Register Guidelines E-Books Search Today's Posts Mark Forums Read

Go Back   MobileRead Forums > E-Book Software > Calibre > Library Management

Notices

Reply
 
Thread Tools Search this Thread
Old 03-22-2013, 12:13 PM   #1
mst
Connoisseur
mst began at the beginning.
 
Posts: 73
Karma: 10
Join Date: Dec 2010
Device: Kobo Clara HD
Searching multiple pdfs in library

Hi there,

I love Calibre since 2011, but repeatedly run into the same problem:

With hundreds of academic papers in calibre, I often need to search several pdfs and other files (epub etc.) for specific terms. So far I am doing this with Foxit, but this often takes forever and only considers pdfs, also because Foxit does not index files stored in a specific folder.

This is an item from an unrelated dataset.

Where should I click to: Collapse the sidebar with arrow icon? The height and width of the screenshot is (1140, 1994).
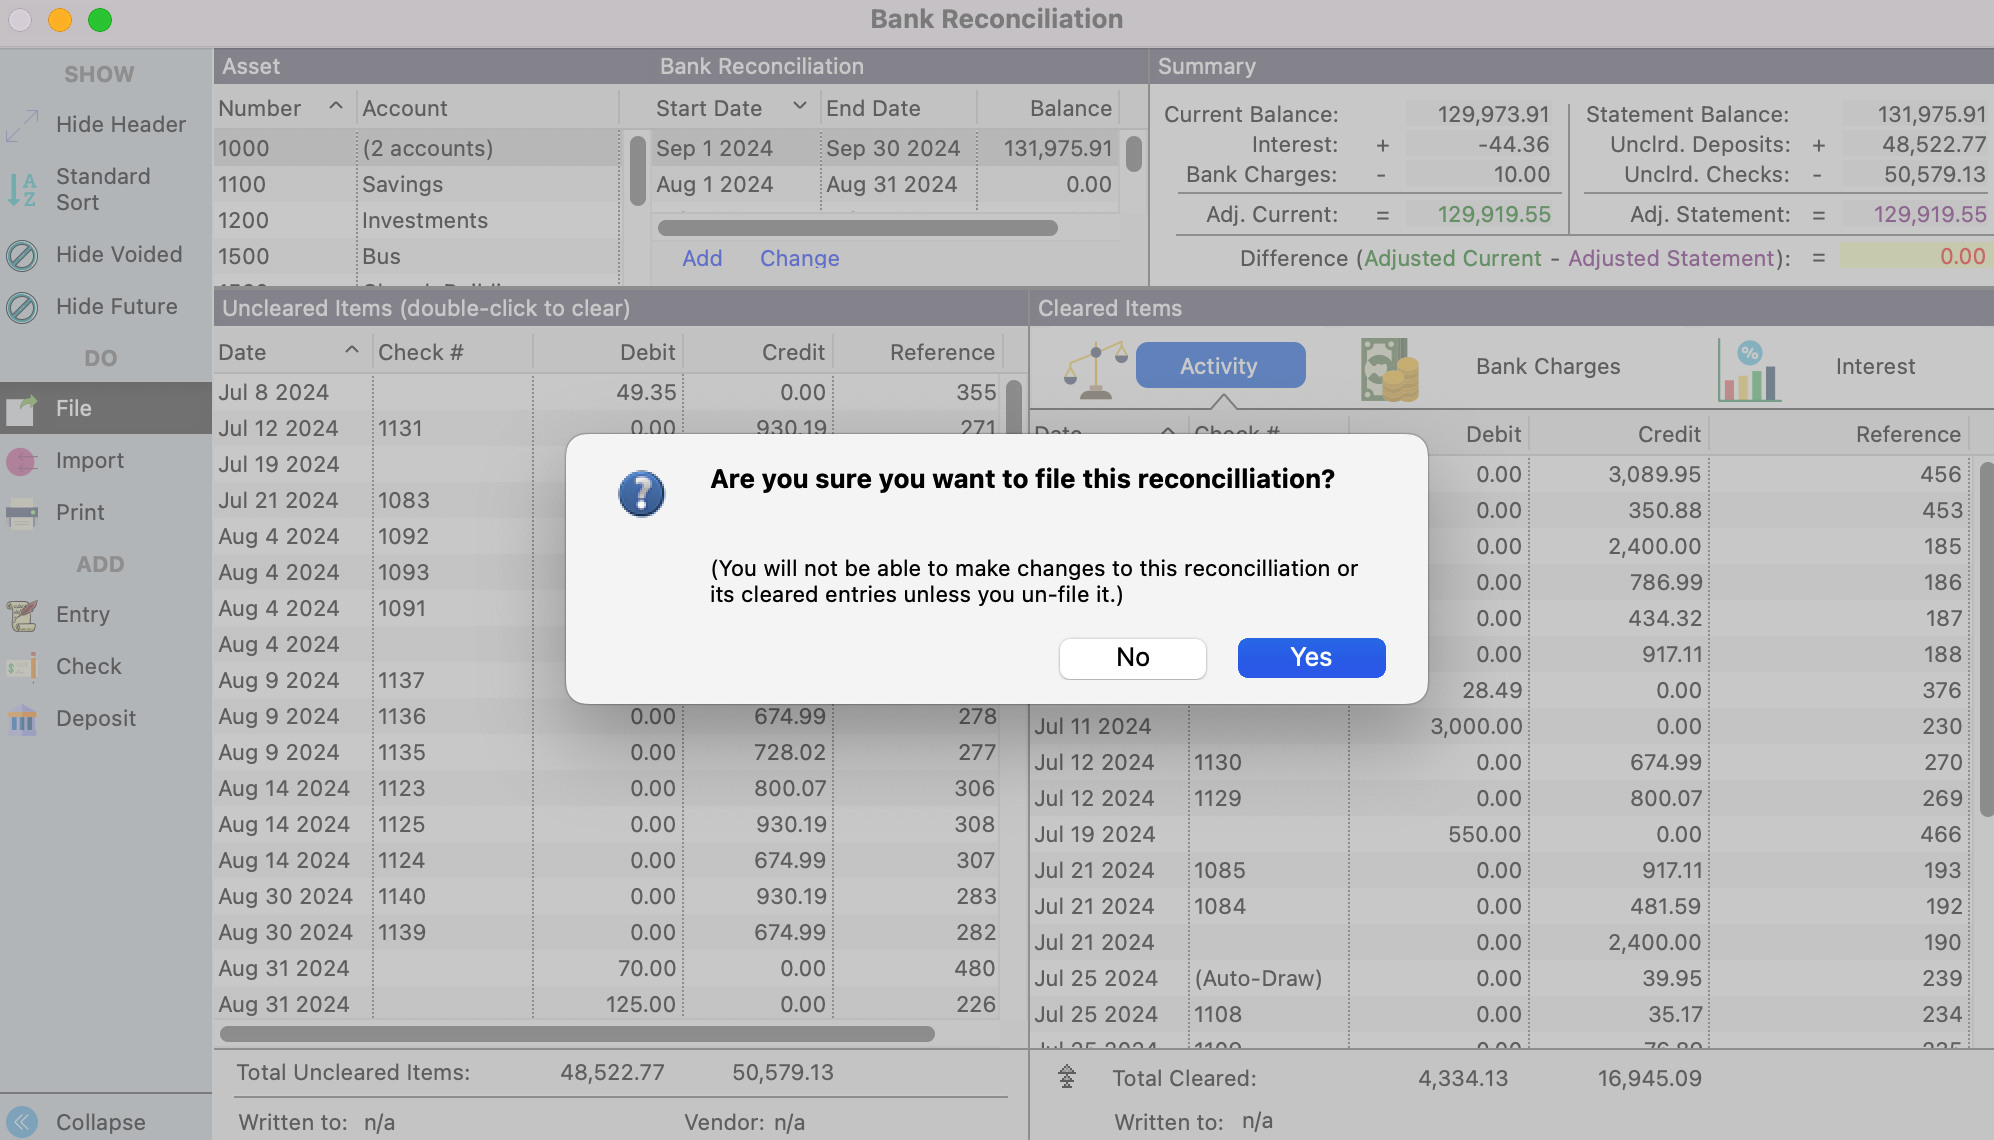click(22, 1122)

For calibre, this would be easy to do: Index all ebooks and files in the library once, and then just search the index. Perhaps this is available already as a plugin, if so, please let me know. If not, I think this would be a great productivity tool!

All best,
F

Last edited by mst; 03-22-2013 at 12:22 PM.
mst is offline   Reply With Quote
Old 03-22-2013, 07:45 PM   #2
BetterRed
null operator (he/him)
BetterRed ought to be getting tired of karma fortunes by now.BetterRed ought to be getting tired of karma fortunes by now.BetterRed ought to be getting tired of karma fortunes by now.BetterRed ought to be getting tired of karma fortunes by now.BetterRed ought to be getting tired of karma fortunes by now.BetterRed ought to be getting tired of karma fortunes by now.BetterRed ought to be getting tired of karma fortunes by now.BetterRed ought to be getting tired of karma fortunes by now.BetterRed ought to be getting tired of karma fortunes by now.BetterRed ought to be getting tired of karma fortunes by now.BetterRed ought to be getting tired of karma fortunes by now.
 
Posts: 22,005
Karma: 30277294
Join Date: Mar 2012
Location: Sydney Australia
Device: none
Upgrade to Windows 8 and use Windows desktop search, its light years of the one that runs on XP, which from memory was on the wrong side of useless

My main library is also academic and similar papers - WDS works like a dream. It finds things in my calibre folder faster than calibre, but so it should; its database is proprietary and optimised for Windows NTFS and search.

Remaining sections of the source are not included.